**DIRECTIONS FOR THIS TASK**
Take the data that sits below and write it out again exactly.

**SUPPLIED ENTRIES**

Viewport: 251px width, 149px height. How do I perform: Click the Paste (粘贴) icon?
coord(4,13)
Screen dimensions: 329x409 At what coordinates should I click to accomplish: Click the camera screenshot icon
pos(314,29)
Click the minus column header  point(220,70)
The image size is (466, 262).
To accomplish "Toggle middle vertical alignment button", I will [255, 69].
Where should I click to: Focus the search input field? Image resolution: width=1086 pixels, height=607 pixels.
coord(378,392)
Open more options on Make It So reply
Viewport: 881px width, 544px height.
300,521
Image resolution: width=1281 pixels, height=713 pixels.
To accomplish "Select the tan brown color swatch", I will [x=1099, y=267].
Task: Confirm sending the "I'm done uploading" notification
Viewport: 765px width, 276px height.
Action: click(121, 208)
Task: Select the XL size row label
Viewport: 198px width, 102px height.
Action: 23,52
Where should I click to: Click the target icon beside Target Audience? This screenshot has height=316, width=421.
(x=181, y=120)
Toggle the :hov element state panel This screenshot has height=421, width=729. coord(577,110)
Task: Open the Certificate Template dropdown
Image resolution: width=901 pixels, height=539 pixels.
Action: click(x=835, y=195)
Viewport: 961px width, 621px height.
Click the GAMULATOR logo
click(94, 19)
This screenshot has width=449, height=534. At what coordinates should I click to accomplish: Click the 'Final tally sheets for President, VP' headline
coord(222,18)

**EXERCISE RESULT**
Viewport: 251px width, 149px height. How do I perform: Click the Paste (粘贴) icon?
coord(4,13)
Screen dimensions: 329x409 At what coordinates should I click to accomplish: Click the camera screenshot icon
pos(314,29)
Click the minus column header  point(220,70)
The image size is (466, 262).
To accomplish "Toggle middle vertical alignment button", I will [255, 69].
Where should I click to: Focus the search input field? Image resolution: width=1086 pixels, height=607 pixels.
coord(378,392)
Open more options on Make It So reply
Viewport: 881px width, 544px height.
300,521
Image resolution: width=1281 pixels, height=713 pixels.
To accomplish "Select the tan brown color swatch", I will [x=1099, y=267].
Task: Confirm sending the "I'm done uploading" notification
Viewport: 765px width, 276px height.
Action: click(121, 208)
Task: Select the XL size row label
Viewport: 198px width, 102px height.
Action: 23,52
Where should I click to: Click the target icon beside Target Audience? This screenshot has height=316, width=421.
(x=181, y=120)
Toggle the :hov element state panel This screenshot has height=421, width=729. coord(577,110)
Task: Open the Certificate Template dropdown
Image resolution: width=901 pixels, height=539 pixels.
Action: click(x=835, y=195)
Viewport: 961px width, 621px height.
Click the GAMULATOR logo
click(94, 19)
This screenshot has width=449, height=534. At what coordinates should I click to accomplish: Click the 'Final tally sheets for President, VP' headline
coord(222,18)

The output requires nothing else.